If the returning traveler becomes febrile, if the cause of this fever is largely unknown, and if coming from areas of emerging pathogens, the evaluation and treatment can be difficult. , Although bacterial pathogens constitute most cases, the breadth of agents that can cause disease is enormous, with many having direct impacts on public health systems and the community. Many of these cases require further epidemiologic and diagnostic testing, which can take time and resources in order to determine the larger impact of 1 ill traveler. Often these patients will not be isolated and tested for these pathogens upon admission, and they will additionally undergo higher-risk aerosolizing procedures that will increase the likelihood for disease transmission. , , Therefore, both HCWs and other patients are at risk for acquiring disease as experienced during the SARS-CoV-2 pandemic, the H1N1 pandemic, and other outbreaks of highly contagious disease. , Therefore, a standardized approach, with early isolation and testing of these cases, can reduce the likelihood of disease transmission of an emerging pathogen within the intensive care unit. Fig. 1 outlines an approach to early isolation, testing, and involvement of institutional infection control and public health in cases of acute febrile illness in a returning HCW. Upon admission, the patient should undergo initial diagnostic testing as discussed earlier. If an etiologic agent is identified on initial screening and clinical findings (ie, gram-positive diplococci with a lobar pneumonia on x ray), targeted treatment is performed with appropriate isolation based on pathogen. However, if the agent is not easily identified in a patient with acute febrile illness and possibly pneumonia, patients should be placed in isolation, and further diagnostic testing should be performed based on epidemiologic risk. Isolation should most likely be droplet, but based on specific epidemiologic clues or high-risk procedures, airborne isolation may be instituted. ,

Fig. 1

Approach to early isolation, testing, and involvement of institutional infection control and public health in cases of acute febrile illness in a returning HCW. ICU, intensive care unit.

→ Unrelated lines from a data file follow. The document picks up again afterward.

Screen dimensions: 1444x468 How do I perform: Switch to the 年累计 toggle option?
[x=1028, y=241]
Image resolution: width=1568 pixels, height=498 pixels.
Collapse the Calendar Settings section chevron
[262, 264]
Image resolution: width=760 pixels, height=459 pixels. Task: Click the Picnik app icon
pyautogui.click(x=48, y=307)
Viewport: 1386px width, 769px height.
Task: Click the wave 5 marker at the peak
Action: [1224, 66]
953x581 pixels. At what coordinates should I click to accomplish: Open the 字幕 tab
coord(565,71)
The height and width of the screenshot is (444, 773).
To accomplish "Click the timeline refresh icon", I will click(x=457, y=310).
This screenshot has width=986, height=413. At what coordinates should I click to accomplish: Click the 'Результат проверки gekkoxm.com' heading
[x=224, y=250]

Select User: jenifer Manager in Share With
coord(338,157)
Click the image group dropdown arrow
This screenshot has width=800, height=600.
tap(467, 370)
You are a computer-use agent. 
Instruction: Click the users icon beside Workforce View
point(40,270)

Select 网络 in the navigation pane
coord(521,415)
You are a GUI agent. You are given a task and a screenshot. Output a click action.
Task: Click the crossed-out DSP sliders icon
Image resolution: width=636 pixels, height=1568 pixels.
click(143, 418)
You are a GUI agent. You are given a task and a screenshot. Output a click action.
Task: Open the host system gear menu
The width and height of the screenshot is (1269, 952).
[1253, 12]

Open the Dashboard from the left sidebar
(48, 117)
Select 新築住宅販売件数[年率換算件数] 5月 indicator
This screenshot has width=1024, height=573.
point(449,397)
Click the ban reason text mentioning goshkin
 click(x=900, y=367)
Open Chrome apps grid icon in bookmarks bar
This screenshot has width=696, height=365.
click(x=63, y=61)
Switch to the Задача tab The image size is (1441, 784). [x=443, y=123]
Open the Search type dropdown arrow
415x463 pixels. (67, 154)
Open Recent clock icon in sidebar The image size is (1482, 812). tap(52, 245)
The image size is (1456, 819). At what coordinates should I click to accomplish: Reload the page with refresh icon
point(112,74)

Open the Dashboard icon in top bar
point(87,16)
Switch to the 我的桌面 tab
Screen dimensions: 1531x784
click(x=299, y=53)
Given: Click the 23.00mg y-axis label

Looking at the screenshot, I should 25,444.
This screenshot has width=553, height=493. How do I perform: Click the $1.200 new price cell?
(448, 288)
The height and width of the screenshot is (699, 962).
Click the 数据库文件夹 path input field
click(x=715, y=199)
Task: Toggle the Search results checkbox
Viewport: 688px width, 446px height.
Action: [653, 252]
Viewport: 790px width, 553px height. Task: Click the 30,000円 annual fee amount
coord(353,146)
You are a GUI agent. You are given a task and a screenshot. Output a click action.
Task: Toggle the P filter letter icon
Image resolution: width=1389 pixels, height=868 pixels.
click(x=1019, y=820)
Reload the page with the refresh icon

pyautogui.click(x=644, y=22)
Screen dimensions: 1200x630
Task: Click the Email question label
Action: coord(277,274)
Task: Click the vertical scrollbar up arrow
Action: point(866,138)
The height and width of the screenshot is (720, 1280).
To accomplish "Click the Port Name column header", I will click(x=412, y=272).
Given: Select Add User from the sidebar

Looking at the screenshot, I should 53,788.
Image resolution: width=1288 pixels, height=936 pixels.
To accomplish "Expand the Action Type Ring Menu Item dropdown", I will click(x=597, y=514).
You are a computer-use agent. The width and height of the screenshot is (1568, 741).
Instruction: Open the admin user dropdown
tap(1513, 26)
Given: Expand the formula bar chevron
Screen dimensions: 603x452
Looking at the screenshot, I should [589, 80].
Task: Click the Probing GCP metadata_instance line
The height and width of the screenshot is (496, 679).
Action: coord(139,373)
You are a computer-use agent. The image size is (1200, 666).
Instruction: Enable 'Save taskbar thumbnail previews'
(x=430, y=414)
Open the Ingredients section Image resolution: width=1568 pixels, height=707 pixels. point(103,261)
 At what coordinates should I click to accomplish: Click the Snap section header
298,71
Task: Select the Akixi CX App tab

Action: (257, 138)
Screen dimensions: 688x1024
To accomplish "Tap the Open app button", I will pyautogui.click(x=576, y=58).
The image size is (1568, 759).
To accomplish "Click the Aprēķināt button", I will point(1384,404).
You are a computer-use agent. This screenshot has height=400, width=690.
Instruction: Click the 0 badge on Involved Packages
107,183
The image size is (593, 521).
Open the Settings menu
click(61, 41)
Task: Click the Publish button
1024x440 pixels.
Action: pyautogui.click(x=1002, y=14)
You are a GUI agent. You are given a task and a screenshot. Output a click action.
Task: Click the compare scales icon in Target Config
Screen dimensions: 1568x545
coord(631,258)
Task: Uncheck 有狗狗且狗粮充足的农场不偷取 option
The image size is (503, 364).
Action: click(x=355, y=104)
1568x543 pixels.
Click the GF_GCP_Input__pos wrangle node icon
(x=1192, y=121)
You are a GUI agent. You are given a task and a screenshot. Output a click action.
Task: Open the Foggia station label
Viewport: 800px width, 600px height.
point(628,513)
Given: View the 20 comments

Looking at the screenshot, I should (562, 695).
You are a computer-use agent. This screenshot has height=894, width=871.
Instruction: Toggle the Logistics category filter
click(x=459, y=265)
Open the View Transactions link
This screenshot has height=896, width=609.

Involvement of institutional infection control, microbiology, and public health should be started as early as possible. , , Usually this is performed after the common agents have been eliminated and a suspicious high-risk pathogen is suspected. Hospital-based infection control will assist in isolation and HCW protection, and the hospital-based microbiology laboratory should be notified of suspected pathogens, allowing for worker protection and targeted testing of samples. , , Finally, public health involvement will allow a broader viral testing, including additional agents, subtyping, and resistance testing as well as rapid laboratory testing, epidemiologic investigation, case definition, and community prevention. Finally, higher-risk procedures should be limited in these cases. Appropriate PPE should be worn by HCWs at all time, and if worn properly, disease transmission is low risk. , , Most cases during the SARS and the avian influenza epidemic appeared to have occurred when HCWs did not wear the appropriate PPE.

Summary

The global surgeon may be exposed to a large number of pathogens through travel, including community exposure and health care contact. All global medical travel should begin with a pretravel visit whereby risk is assessed and all appropriate vaccinations and education are performed. Routine universal practices with clean water, food access, and insect avoidance will prevent most travel-related infections and complications. An understanding of the basic illness of malaria, traveler’s diarrhea, arthropod-borne viral infections, tick-borne illnesses, and hemorrhagic fever will provide protection. Last, emerging pathogens that can cause a pandemic, such as SARS-CoV-2, should be understood to avoid HCW infection and spread in the workplace and when returning home.